EXERCISE -> From the records below, count the lines containing the word "yellow" and give only that number.
────────────────────────────────────────
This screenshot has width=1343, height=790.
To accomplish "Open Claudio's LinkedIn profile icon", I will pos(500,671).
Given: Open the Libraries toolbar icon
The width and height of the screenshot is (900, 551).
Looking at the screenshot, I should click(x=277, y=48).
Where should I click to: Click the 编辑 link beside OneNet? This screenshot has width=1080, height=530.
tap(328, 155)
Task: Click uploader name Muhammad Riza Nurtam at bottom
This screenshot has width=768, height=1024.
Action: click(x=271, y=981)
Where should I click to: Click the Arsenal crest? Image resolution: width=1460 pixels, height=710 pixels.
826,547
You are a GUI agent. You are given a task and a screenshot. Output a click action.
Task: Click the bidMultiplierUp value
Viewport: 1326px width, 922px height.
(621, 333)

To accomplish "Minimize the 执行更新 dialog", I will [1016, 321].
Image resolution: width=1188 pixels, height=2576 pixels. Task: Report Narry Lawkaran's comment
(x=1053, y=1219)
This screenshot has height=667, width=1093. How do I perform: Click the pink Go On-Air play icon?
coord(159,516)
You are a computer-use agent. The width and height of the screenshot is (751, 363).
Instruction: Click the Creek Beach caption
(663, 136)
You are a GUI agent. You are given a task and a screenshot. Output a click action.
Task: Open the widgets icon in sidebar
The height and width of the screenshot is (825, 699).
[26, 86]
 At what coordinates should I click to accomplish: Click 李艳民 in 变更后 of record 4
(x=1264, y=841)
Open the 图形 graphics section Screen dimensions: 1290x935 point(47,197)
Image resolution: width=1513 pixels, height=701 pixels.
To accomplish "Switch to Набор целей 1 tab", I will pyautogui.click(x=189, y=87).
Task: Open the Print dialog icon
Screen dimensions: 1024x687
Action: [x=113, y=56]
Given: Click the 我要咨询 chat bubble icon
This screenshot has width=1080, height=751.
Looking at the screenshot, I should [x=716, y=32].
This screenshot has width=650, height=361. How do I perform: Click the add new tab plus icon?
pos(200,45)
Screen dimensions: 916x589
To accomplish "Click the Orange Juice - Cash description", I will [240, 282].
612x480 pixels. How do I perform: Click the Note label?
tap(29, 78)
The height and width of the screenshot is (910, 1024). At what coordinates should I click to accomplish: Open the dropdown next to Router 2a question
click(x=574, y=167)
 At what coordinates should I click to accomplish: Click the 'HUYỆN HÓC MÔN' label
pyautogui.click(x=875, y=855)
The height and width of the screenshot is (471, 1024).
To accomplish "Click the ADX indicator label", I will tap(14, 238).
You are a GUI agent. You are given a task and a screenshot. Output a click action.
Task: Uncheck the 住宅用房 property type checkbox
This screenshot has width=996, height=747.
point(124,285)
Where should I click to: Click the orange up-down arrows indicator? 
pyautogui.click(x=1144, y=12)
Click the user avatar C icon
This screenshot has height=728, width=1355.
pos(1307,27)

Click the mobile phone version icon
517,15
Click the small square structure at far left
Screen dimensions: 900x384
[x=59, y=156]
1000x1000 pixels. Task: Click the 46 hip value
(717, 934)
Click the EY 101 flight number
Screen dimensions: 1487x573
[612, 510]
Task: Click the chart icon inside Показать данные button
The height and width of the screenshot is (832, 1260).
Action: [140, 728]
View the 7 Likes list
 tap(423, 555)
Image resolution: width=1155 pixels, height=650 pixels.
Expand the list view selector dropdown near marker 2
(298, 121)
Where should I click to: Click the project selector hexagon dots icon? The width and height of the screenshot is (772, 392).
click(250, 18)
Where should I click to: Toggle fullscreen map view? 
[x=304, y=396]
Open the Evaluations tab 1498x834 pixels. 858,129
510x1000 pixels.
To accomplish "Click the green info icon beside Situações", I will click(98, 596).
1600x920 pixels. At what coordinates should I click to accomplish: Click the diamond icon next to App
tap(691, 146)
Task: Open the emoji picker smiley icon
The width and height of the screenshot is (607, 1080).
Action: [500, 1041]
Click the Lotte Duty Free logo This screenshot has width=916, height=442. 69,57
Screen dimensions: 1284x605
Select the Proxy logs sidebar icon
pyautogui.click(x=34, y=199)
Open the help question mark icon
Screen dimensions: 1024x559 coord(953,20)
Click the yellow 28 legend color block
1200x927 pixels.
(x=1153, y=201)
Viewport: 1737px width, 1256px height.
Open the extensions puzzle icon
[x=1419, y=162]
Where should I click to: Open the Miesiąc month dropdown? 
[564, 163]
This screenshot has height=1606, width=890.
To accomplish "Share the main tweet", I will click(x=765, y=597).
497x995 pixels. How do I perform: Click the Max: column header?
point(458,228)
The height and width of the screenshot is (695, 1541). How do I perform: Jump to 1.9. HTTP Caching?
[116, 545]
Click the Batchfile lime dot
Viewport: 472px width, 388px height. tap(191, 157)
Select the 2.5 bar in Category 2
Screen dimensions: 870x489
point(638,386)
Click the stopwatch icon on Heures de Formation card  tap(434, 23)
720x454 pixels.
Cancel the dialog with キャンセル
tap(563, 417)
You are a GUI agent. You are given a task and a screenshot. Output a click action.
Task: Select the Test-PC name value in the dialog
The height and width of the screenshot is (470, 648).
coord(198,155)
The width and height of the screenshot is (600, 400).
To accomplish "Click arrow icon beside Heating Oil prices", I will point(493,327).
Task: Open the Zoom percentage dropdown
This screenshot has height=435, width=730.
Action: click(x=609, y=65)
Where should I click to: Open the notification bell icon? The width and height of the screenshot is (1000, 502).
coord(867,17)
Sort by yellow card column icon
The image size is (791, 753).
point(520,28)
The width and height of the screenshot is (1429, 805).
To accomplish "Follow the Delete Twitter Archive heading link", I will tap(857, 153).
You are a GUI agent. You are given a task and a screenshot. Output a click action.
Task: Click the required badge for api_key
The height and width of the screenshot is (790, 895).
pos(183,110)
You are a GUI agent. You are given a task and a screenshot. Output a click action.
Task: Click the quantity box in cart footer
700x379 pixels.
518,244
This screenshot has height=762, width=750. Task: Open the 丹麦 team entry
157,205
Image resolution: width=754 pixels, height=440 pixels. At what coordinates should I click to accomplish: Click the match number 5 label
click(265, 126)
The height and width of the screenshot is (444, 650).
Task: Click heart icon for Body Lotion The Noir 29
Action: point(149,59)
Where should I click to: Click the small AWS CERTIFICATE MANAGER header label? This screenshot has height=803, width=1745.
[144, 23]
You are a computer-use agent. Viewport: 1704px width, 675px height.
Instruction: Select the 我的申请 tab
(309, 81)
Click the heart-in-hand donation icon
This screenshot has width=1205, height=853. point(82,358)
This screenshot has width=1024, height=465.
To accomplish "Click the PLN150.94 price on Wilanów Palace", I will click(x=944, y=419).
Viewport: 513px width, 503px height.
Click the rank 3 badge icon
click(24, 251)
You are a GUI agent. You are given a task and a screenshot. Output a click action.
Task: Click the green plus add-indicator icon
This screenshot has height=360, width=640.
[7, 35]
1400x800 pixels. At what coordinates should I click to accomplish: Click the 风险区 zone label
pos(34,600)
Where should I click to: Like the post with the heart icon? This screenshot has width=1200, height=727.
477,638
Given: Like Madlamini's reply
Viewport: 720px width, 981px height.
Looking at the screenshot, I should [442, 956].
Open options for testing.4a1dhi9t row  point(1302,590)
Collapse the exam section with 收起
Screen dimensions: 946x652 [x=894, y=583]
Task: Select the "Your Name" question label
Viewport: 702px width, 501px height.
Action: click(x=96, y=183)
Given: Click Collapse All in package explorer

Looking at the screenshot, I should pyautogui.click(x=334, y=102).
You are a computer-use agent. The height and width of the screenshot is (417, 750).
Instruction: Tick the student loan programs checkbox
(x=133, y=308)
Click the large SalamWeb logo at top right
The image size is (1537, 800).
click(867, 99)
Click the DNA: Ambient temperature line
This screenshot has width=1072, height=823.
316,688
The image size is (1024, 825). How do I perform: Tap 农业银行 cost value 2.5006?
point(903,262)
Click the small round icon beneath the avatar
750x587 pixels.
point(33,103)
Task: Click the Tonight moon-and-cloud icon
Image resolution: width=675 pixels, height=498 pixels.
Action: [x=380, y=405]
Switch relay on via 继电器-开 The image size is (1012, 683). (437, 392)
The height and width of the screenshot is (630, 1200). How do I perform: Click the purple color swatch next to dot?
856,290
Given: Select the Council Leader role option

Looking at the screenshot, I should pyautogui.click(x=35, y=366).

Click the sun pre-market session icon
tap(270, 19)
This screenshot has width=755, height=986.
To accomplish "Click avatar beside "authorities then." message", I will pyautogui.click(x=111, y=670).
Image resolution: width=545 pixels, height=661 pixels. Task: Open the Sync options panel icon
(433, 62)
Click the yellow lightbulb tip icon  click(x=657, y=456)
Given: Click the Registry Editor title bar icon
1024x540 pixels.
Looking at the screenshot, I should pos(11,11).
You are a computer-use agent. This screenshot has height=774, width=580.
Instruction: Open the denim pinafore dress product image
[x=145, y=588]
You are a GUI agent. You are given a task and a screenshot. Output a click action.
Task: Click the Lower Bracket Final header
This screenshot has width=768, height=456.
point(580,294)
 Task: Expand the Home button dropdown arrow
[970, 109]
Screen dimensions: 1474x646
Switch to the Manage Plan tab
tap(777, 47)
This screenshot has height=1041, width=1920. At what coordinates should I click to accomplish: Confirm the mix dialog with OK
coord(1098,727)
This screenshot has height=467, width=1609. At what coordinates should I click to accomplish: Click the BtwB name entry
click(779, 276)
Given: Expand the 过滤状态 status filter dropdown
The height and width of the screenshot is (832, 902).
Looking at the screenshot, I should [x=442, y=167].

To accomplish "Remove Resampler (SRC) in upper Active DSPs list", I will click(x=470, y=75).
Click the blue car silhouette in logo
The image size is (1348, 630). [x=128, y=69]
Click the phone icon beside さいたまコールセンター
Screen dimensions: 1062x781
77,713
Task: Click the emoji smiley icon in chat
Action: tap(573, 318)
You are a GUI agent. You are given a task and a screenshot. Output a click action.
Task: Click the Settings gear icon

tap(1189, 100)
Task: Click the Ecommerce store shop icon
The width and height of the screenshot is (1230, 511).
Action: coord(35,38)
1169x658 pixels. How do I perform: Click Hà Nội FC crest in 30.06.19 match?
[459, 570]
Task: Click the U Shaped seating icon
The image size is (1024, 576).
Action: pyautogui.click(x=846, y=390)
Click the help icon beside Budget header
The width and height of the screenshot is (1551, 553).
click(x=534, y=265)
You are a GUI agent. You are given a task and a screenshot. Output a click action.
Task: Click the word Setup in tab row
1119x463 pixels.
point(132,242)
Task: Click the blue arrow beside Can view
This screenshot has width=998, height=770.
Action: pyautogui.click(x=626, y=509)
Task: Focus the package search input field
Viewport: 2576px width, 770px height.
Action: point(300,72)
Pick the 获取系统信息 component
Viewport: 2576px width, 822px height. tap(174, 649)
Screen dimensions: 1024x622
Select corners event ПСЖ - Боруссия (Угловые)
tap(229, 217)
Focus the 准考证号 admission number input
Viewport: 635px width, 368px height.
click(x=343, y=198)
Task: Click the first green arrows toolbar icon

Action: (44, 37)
────────────────────────────────────────
ANSWER TO THE PROBLEM -> 3